## Your instructions
Reproduce each line from the first in the data through the line that contains "Cables (52, 470)" exactly; give nothing else.

[Data for the task — start]

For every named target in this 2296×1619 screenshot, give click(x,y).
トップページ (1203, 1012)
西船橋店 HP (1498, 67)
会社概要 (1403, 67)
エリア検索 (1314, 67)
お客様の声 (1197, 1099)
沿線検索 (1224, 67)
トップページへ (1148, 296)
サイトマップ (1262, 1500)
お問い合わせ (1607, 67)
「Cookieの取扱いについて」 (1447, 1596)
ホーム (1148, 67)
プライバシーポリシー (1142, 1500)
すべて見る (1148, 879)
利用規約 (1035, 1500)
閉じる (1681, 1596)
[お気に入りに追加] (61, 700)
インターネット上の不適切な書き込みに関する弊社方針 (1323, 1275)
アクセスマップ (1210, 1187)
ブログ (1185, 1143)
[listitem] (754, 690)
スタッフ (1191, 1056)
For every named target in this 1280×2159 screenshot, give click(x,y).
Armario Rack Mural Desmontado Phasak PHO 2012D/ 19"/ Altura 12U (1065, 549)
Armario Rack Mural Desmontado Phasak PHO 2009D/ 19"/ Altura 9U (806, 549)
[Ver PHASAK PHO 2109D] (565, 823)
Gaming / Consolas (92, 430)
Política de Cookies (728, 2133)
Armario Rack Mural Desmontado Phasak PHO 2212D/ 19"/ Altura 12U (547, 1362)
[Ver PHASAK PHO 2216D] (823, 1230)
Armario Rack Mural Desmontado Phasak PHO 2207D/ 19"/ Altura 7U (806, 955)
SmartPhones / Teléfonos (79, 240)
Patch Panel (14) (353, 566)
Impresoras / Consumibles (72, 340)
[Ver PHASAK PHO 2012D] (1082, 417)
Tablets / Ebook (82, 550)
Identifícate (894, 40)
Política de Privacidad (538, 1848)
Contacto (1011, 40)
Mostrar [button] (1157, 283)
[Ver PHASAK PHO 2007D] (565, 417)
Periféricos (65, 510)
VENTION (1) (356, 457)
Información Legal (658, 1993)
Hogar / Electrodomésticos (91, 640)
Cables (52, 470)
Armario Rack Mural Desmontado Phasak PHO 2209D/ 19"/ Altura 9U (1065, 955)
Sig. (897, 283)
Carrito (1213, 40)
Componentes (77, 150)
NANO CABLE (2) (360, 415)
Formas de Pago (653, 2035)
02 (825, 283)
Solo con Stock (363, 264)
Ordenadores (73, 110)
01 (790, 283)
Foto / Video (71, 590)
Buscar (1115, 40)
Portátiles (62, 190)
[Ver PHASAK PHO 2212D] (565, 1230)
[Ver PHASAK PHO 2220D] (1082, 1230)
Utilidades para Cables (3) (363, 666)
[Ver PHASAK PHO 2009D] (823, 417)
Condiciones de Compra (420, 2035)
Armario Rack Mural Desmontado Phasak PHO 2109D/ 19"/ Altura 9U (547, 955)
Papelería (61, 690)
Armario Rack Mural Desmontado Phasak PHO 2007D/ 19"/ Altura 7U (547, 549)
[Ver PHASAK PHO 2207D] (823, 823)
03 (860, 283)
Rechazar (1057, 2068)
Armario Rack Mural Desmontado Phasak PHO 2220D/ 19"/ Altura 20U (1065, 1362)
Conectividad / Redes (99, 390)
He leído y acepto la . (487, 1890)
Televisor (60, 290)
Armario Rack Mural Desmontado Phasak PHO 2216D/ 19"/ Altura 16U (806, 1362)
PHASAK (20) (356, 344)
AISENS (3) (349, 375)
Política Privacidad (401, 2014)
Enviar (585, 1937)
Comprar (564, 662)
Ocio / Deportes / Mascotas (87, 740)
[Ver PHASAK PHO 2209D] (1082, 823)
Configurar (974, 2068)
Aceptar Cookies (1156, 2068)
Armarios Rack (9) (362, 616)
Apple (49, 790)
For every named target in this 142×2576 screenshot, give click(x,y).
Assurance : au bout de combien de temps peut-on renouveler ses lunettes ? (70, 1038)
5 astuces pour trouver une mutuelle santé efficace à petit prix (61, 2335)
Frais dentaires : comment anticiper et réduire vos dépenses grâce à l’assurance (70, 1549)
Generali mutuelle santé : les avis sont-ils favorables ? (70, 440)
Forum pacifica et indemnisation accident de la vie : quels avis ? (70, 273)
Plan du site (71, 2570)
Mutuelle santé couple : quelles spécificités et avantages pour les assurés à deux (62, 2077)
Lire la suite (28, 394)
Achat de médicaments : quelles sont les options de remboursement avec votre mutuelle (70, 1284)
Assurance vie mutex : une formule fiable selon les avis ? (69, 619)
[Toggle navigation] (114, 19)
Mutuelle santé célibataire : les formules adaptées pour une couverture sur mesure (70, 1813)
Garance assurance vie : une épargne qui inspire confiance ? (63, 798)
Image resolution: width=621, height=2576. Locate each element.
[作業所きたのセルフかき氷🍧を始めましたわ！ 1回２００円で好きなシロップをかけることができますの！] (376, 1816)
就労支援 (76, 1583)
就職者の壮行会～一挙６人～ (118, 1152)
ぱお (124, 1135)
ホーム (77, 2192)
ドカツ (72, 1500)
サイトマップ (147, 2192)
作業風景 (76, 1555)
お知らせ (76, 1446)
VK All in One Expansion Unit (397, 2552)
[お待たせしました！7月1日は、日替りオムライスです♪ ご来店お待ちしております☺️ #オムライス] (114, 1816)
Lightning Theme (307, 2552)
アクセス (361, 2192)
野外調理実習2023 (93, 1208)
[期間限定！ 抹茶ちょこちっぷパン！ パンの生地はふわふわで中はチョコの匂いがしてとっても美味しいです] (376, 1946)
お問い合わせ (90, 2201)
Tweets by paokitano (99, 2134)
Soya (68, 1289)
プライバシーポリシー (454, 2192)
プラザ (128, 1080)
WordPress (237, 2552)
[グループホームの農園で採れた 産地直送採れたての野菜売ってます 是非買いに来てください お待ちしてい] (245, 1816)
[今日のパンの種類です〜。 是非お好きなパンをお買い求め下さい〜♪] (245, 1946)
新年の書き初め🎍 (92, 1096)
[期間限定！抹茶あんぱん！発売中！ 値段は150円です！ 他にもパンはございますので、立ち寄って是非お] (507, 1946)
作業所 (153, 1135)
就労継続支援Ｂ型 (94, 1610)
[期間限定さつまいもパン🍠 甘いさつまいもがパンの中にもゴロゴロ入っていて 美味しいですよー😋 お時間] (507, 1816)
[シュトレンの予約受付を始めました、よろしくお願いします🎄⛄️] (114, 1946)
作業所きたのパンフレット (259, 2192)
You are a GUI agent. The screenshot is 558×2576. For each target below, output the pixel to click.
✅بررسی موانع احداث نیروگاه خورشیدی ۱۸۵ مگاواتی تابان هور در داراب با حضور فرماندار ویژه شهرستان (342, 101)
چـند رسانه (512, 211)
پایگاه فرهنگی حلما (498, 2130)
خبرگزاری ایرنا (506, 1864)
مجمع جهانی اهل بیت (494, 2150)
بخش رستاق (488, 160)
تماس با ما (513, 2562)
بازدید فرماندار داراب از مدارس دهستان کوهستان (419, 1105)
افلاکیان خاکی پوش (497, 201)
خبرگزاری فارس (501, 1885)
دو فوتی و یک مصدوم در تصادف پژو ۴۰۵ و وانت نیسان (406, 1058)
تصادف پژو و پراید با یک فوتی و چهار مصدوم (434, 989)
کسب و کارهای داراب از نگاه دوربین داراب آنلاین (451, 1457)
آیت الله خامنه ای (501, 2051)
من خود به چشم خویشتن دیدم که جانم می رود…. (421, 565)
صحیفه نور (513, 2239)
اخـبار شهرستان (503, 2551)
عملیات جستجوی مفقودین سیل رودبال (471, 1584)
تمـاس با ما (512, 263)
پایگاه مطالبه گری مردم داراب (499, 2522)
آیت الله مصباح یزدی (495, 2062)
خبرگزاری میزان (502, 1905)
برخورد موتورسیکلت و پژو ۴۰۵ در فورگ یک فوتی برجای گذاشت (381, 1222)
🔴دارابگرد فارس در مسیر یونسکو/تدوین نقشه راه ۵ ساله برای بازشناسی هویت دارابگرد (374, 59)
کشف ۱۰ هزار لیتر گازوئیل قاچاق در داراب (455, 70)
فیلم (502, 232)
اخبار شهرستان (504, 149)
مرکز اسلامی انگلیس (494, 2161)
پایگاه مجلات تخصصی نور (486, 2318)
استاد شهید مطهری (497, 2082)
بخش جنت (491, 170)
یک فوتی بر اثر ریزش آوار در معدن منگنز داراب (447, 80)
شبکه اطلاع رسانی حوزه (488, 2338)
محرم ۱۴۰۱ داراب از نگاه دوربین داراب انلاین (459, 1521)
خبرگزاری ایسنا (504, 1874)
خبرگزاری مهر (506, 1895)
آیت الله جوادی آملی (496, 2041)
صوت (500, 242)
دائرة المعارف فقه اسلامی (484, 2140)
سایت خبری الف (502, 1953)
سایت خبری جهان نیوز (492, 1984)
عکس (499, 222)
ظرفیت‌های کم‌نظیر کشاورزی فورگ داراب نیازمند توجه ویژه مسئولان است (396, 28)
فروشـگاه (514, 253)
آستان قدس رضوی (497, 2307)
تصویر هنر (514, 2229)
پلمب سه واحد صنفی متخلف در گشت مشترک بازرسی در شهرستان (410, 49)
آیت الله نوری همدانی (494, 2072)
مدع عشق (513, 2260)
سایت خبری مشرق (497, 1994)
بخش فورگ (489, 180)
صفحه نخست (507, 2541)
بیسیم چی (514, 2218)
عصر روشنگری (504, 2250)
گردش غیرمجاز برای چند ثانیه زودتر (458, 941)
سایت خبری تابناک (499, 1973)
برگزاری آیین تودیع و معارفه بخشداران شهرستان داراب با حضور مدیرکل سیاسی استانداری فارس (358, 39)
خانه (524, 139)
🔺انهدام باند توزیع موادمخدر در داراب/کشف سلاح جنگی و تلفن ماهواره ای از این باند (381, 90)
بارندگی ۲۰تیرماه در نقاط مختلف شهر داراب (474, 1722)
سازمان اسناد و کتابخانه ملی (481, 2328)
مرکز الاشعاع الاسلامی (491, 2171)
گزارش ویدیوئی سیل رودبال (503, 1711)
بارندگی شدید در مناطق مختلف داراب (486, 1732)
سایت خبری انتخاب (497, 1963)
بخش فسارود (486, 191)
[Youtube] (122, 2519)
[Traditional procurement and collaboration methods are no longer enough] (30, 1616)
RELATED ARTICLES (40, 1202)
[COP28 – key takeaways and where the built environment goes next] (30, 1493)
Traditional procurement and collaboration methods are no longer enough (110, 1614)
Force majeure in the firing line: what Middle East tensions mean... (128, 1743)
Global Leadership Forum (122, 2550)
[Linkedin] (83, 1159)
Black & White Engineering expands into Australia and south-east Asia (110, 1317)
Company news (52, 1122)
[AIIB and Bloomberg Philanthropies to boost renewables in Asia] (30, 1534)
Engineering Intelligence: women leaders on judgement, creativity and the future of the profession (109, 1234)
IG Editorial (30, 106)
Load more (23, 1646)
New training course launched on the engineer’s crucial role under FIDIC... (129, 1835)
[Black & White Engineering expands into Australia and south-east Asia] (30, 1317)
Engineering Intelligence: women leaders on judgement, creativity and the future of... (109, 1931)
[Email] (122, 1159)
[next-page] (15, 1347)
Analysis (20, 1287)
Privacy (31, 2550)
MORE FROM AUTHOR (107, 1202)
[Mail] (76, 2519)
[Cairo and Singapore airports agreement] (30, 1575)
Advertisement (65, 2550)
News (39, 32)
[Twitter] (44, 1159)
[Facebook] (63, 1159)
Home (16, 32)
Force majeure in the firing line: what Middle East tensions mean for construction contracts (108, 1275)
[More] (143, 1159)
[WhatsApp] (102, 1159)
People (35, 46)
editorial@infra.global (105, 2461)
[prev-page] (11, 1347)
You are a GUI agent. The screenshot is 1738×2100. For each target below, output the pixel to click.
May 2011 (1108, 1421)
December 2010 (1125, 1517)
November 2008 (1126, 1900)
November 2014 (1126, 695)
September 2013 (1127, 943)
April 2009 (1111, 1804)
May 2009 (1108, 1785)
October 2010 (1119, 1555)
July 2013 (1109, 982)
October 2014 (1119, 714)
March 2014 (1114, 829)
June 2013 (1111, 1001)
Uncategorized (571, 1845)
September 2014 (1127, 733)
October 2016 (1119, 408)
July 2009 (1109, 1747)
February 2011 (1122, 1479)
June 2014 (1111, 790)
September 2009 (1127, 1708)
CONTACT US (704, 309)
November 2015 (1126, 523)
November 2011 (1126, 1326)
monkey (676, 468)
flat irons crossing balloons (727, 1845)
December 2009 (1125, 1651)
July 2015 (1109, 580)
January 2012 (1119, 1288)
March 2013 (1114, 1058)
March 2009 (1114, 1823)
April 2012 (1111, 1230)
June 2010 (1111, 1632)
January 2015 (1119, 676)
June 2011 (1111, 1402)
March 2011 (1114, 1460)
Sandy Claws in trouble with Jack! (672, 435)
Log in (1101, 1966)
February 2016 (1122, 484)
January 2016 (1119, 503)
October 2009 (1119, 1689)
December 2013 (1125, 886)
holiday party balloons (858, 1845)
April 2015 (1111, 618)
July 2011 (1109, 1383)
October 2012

[Data for the task — finish]

## Solution
For every named target in this 2296×1619 screenshot, give click(x,y).
トップページ (1203, 1012)
西船橋店 HP (1498, 67)
会社概要 (1403, 67)
エリア検索 (1314, 67)
お客様の声 (1197, 1099)
沿線検索 (1224, 67)
トップページへ (1148, 296)
サイトマップ (1262, 1500)
お問い合わせ (1607, 67)
「Cookieの取扱いについて」 (1447, 1596)
ホーム (1148, 67)
プライバシーポリシー (1142, 1500)
すべて見る (1148, 879)
利用規約 (1035, 1500)
閉じる (1681, 1596)
[お気に入りに追加] (61, 700)
インターネット上の不適切な書き込みに関する弊社方針 (1323, 1275)
アクセスマップ (1210, 1187)
ブログ (1185, 1143)
[listitem] (754, 690)
スタッフ (1191, 1056)
For every named target in this 1280×2159 screenshot, give click(x,y).
Armario Rack Mural Desmontado Phasak PHO 2012D/ 19"/ Altura 12U (1065, 549)
Armario Rack Mural Desmontado Phasak PHO 2009D/ 19"/ Altura 9U (806, 549)
[Ver PHASAK PHO 2109D] (565, 823)
Gaming / Consolas (92, 430)
Política de Cookies (728, 2133)
Armario Rack Mural Desmontado Phasak PHO 2212D/ 19"/ Altura 12U (547, 1362)
[Ver PHASAK PHO 2216D] (823, 1230)
Armario Rack Mural Desmontado Phasak PHO 2207D/ 19"/ Altura 7U (806, 955)
SmartPhones / Teléfonos (79, 240)
Patch Panel (14) (353, 566)
Impresoras / Consumibles (72, 340)
[Ver PHASAK PHO 2012D] (1082, 417)
Tablets / Ebook (82, 550)
Identifícate (894, 40)
Política de Privacidad (538, 1848)
Contacto (1011, 40)
Mostrar [button] (1157, 283)
[Ver PHASAK PHO 2007D] (565, 417)
Periféricos (65, 510)
VENTION (1) (356, 457)
Información Legal (658, 1993)
Hogar / Electrodomésticos (91, 640)
Cables (52, 470)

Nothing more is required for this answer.